**YOUR OBJECTIVE:** Transcribe nothing but the lines from the one with "Select Typical for Pustules" to the end of the entries, both included, keeping each exact and leaving every picture out.

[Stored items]
>>

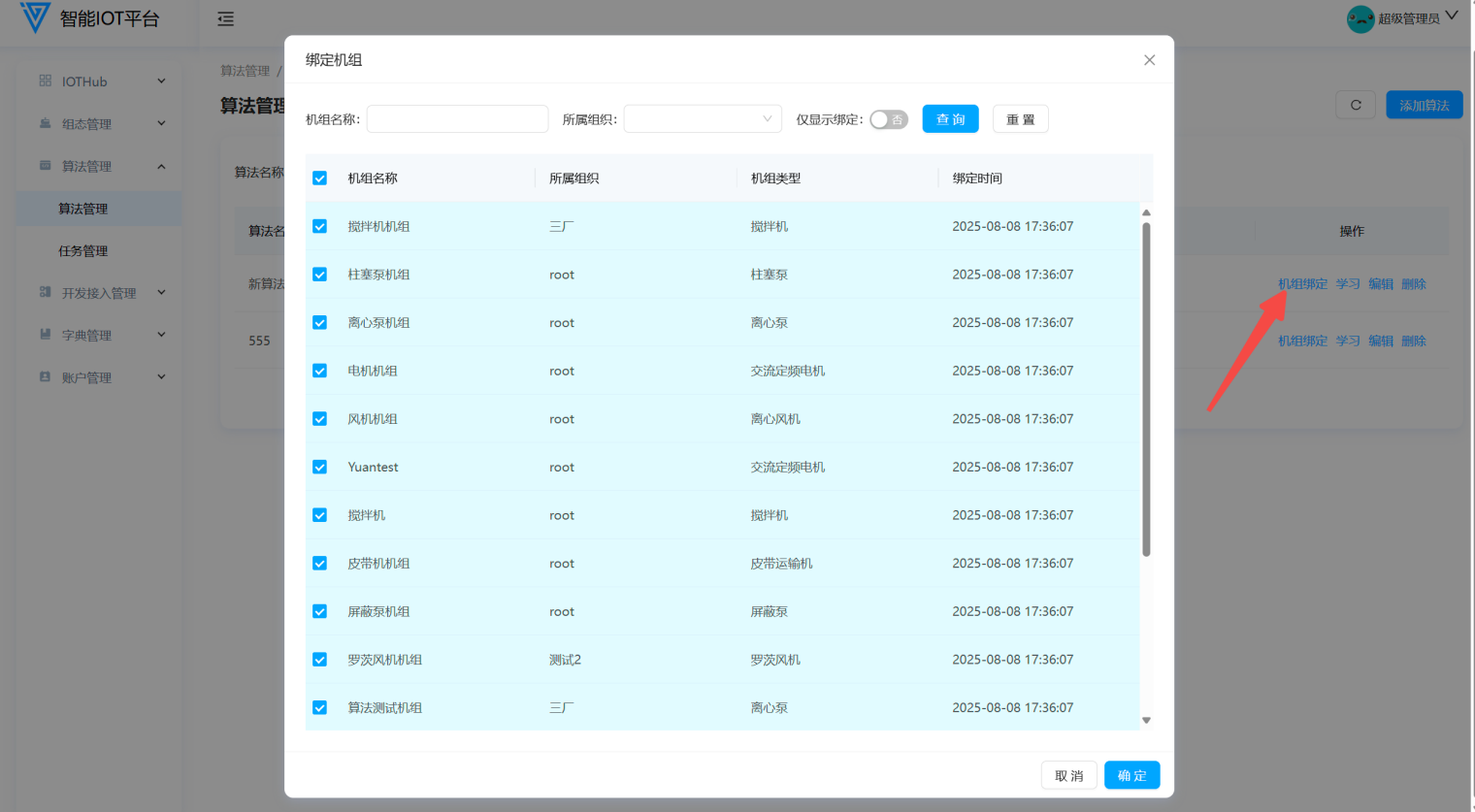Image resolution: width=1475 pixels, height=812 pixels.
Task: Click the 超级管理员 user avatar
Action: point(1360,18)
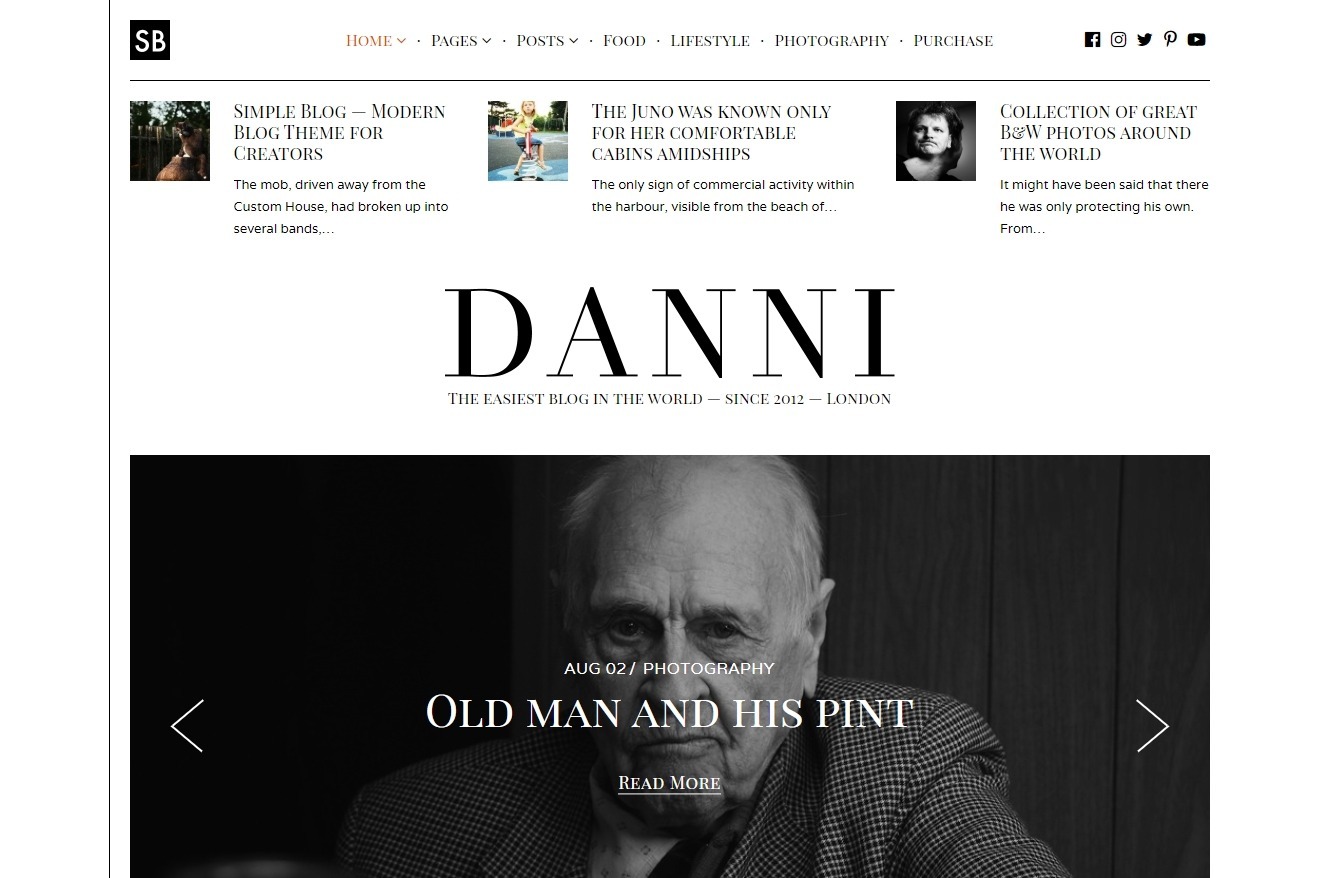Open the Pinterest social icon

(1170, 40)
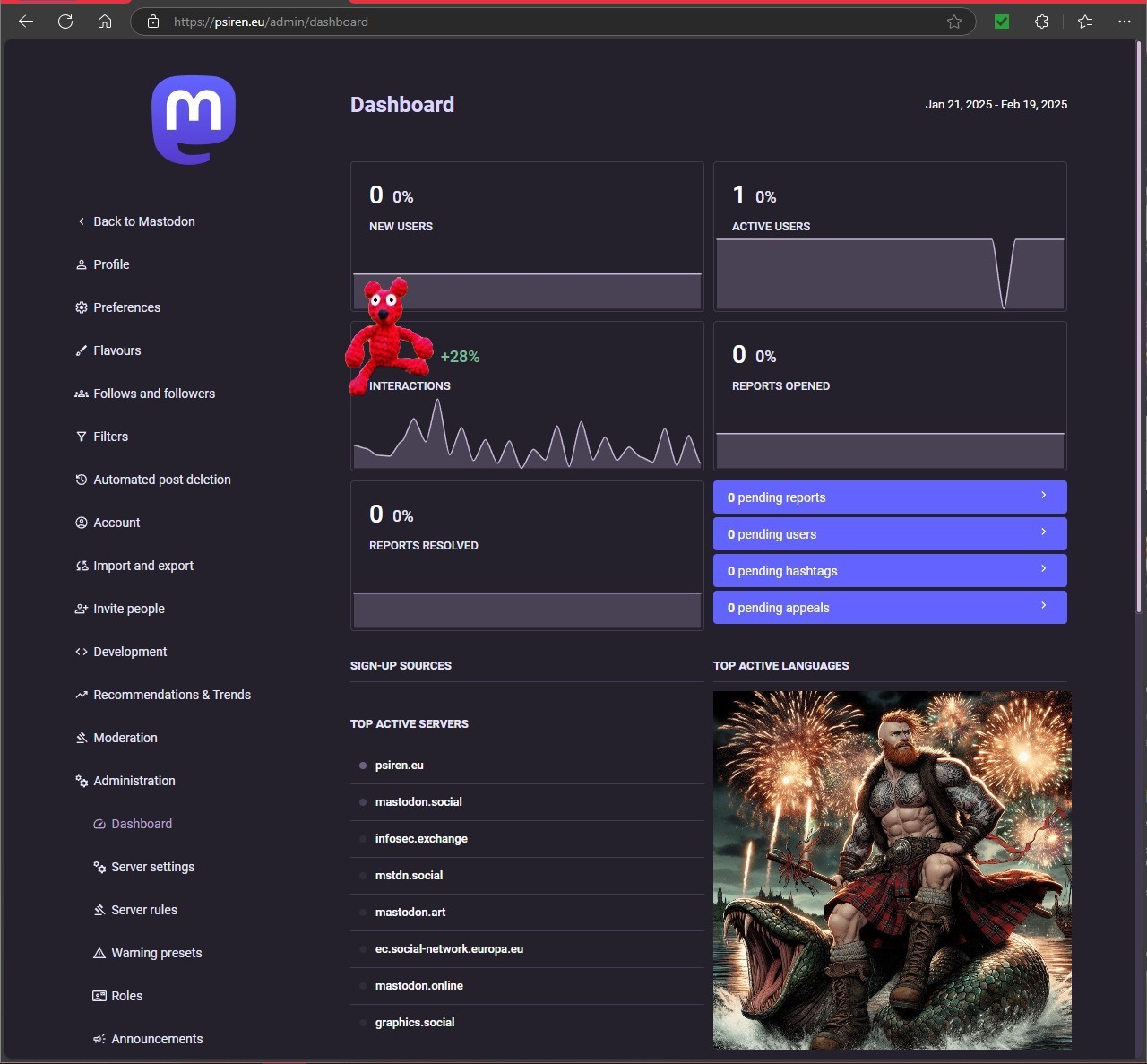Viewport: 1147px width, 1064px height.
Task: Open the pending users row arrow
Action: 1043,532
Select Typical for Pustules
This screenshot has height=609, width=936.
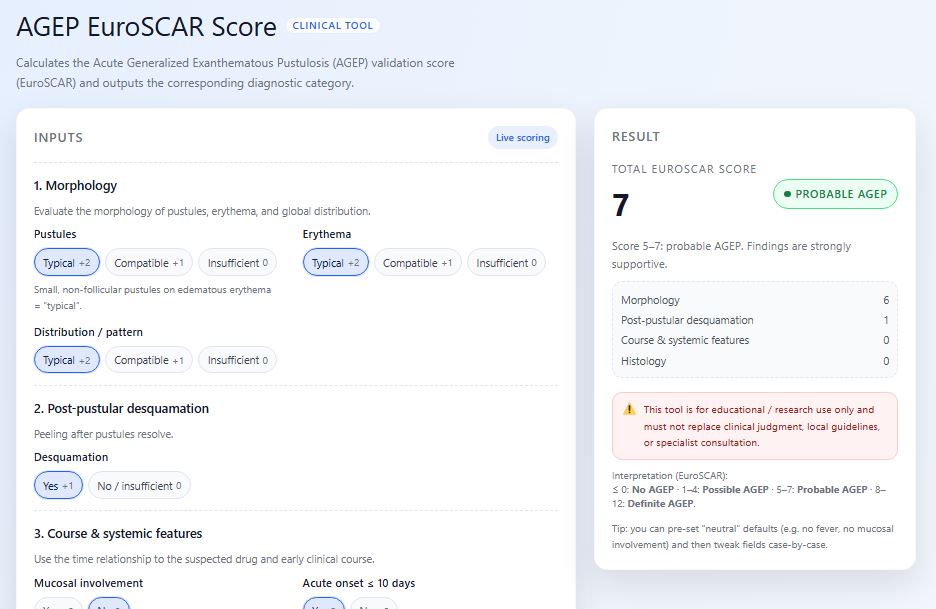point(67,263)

<<

**RESULT:**
Select Typical for Pustules
This screenshot has height=609, width=936.
point(67,263)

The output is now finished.